-- START OF Entries provided --

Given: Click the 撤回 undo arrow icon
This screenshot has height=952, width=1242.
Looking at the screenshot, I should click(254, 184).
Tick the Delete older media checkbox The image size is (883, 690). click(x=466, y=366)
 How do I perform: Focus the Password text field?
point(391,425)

-- END OF Entries provided --
-- START OF Entries provided --

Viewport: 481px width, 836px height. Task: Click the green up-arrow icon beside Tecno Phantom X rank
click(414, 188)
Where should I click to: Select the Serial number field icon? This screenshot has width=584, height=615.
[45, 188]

-- END OF Entries provided --
-- START OF Entries provided --

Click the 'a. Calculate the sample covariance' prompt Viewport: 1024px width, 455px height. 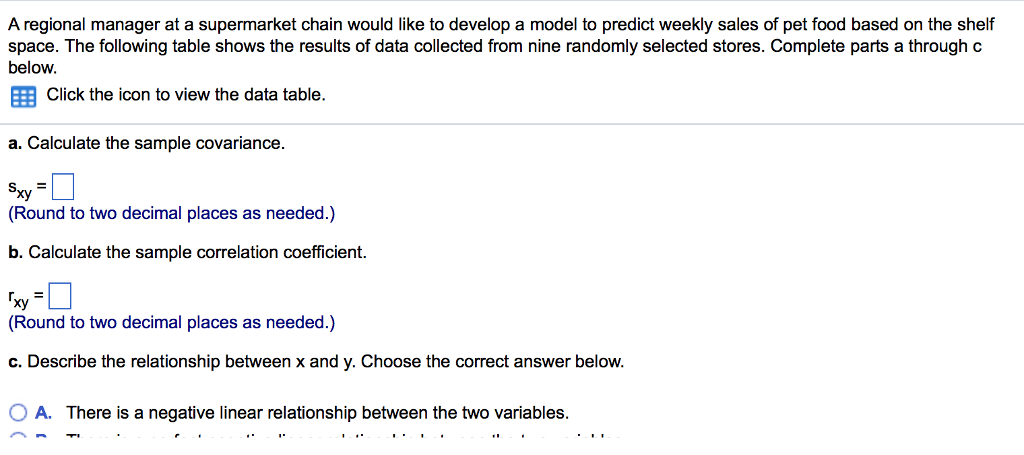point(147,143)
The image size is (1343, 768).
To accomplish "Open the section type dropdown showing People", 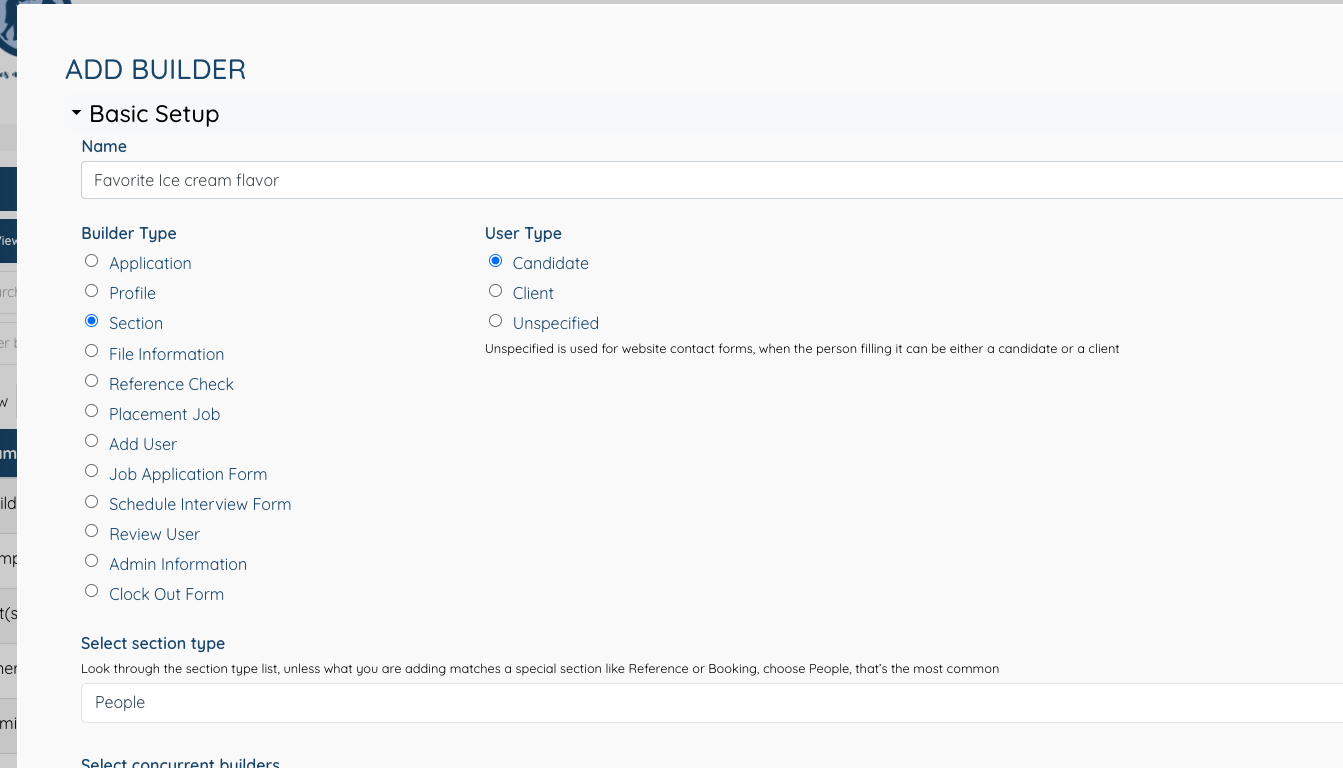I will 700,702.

-- END OF Entries provided --

Give the items again, starting at the line that contains "Given: Click the 撤回 undo arrow icon" and ending at the line that contains "point(391,425)", but switch "Password" to "Username" and leave everything else unchanged.

Given: Click the 撤回 undo arrow icon
This screenshot has height=952, width=1242.
Looking at the screenshot, I should click(254, 184).
Tick the Delete older media checkbox The image size is (883, 690). click(x=466, y=366)
 How do I perform: Focus the Username text field?
point(391,425)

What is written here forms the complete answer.